I got one for Christmas, so maybe this year.

3. Get real: success

I read quite a few non-fiction books this year and even instituted "non-fiction nagging." I have actually really enjoyed it, and reading about issues I care about allows me the freedom to discuss things I wouldn't normally get to on the blog. Many of this year's where about deciding to have a baby and running; here's hoping for more variety next year. I mean this year.

4. Writing: big fat failure

I thought this year would be the year of the novel. Not so much. And by not so much I mean a lot of thinking with zero words on paper (or screen). This is the only one I'm probably actually angry (at myself) about. Round 2.

5. Finish Underworld: failure

Fuck Don DeLillo.

6. Go to more readings: failure

This wasn't really my fault- there just weren't a ton of them this year. I've heard rumors about lots of great releases next year, so hopefully more authors will visit Southern California.

7. Curbing the book buying habit: failure

I'm up to 60+ unread books, although many are a result of gifts. But still, I asked for them. I just can't help it.

So, I'm 2 for 7. I'd call that sucking on the resolutions front. But, have you know, I didn't suck at the rest of my life. 2011 was pretty damn decent- we added Chomsky the crazy puppy (who is now almost 11 months and 85+ pounds) to our family, bought the house we plan on living in forever and not kill each other in our third year of marriage. I ran several half-marathons, managed to produce my first yearbook with the class I advise, had a ton of fun with friends, joined a book/drinking club, and started going to yoga consistently. 2012 should hopefully be better- I plan on curing AIDS, solving world hunger, and developing an effective way to stop depending on oil. You know, basically just being awesome.

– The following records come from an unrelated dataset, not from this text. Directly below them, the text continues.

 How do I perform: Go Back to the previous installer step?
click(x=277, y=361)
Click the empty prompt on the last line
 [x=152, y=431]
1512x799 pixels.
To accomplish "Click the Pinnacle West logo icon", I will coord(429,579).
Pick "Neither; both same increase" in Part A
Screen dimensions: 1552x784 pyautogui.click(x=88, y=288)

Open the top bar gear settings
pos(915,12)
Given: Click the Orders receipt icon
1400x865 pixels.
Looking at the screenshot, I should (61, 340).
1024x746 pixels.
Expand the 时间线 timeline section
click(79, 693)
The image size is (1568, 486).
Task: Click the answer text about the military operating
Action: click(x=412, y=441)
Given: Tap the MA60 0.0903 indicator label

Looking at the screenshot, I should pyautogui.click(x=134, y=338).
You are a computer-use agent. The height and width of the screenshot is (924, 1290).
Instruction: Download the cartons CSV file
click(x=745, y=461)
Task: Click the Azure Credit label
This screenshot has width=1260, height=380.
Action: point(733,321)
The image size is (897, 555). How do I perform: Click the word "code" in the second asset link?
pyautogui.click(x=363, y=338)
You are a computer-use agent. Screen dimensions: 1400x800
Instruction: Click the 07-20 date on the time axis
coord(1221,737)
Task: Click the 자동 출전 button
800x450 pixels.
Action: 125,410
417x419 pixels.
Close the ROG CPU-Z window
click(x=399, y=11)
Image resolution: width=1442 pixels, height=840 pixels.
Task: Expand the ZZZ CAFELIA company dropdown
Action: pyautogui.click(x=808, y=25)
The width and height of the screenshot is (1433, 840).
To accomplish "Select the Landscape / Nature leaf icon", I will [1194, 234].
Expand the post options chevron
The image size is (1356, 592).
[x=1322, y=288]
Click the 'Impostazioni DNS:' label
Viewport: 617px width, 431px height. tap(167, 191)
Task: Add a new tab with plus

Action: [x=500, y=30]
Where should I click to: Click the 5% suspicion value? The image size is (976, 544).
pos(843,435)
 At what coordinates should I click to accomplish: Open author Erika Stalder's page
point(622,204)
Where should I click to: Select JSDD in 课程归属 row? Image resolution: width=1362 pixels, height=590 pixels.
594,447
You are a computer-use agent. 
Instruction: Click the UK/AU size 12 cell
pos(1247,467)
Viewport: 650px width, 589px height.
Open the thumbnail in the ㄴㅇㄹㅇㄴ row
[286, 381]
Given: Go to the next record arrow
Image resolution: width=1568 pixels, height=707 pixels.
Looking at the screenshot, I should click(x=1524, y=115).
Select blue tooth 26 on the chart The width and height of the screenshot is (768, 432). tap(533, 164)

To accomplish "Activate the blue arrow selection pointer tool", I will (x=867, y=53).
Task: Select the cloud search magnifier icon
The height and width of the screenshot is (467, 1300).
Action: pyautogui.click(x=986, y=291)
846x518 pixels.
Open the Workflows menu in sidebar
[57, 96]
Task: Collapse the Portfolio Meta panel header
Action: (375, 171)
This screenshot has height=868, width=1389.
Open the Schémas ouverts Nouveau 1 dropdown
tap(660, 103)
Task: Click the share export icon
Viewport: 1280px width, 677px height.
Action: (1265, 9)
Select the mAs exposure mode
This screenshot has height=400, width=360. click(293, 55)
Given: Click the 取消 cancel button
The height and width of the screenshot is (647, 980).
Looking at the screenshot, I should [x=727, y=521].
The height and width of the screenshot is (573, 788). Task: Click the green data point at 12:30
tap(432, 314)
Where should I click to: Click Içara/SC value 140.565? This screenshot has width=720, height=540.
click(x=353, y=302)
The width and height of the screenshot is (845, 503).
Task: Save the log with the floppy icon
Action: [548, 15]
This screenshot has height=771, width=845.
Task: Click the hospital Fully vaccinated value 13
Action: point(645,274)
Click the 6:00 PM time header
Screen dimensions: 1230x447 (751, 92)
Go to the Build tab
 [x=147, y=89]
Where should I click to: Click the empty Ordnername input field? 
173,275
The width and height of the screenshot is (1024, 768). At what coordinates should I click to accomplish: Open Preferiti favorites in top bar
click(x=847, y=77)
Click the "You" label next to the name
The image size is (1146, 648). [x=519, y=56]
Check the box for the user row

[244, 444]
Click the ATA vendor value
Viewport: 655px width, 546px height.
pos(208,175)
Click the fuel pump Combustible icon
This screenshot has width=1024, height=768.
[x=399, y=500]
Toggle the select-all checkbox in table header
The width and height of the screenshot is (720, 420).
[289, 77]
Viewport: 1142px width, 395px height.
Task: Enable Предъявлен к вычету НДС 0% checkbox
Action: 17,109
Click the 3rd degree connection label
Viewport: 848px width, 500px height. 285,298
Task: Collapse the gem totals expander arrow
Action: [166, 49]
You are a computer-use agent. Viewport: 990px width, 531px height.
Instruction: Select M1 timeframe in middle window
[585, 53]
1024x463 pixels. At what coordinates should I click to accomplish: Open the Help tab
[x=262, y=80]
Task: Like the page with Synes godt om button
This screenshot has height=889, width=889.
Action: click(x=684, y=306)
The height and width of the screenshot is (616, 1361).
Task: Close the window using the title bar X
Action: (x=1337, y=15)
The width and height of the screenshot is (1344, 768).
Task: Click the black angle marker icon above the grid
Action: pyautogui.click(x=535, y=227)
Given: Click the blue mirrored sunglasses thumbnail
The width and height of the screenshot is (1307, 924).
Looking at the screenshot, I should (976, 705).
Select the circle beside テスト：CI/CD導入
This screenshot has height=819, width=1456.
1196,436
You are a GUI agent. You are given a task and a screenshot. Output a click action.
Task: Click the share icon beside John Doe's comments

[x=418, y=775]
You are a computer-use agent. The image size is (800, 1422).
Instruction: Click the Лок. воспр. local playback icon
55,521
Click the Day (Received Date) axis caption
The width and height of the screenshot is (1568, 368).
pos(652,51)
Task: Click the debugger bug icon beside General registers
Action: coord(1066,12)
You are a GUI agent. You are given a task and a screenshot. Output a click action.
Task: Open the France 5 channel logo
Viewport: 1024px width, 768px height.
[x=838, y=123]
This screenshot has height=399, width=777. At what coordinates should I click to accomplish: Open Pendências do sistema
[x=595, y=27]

2012, you will be my bitch.

December Reviews- Rocky Road

December's reading has been strange- I read six books, but there was a lot of ups and downs. A rocky road, if you will. This of course leads us to an ice cream metaphor, which, not at all shockingly, has been on my mind all damn day. All I want is a vanilla shake with those delicious pink and white little animal cookies in it. I cannot stop thinking about it. Luckily for my waistline and impending long run, I have neither on hand. It was my initial thought to compare this month's books to this delectable dessert, but I don't think most of the books warrant such privilege. My ice cream-free reviews:

The Hunger Games, Catching Fire, and Mockingjay by Suzanne Collins
384, 391 and 400 pages

I already spent a post discussing the trilogy and don't really feel like taking a walk back into Katniss' love triangle, so I'll make this brief. For those of you who have been living under a rock, The Hunger Games take place in the future, after the earth has been decimated. Each year each of the 12 surviving "districts" are called upon to send two representatives to The Games, which involve sticking a bunch of teenagers into an arena where they must fight each other for food or resources. The game is over when only one survives. Katniss ends up volunteering so her sister is spared, leading to three books worth of revolution, violence, and love. Like I said before, this is great YA reading- high-brow, quality contemporary fiction it is not. While I have some serious issues with the plot line, it will be a series I recommend to my young teenagers when they exist. For your viewing enjoyment is the LEGO trailer of the movie, which a friend told me about recently:

Marathon by Hal Higdon
304 Pages

I actually wrote about this as well in Non-Fiction Nagging. Bottom line- while I can't tout it's amazingness yet since I haven't completed a marathon, I think it's definitely worth the price and the read if you're a runner. I have been loosely following the weekly mileage guides and have seen improvement (possibly) already. I'm really looking forward to the Surf City Half in February to see if this leads to something positive.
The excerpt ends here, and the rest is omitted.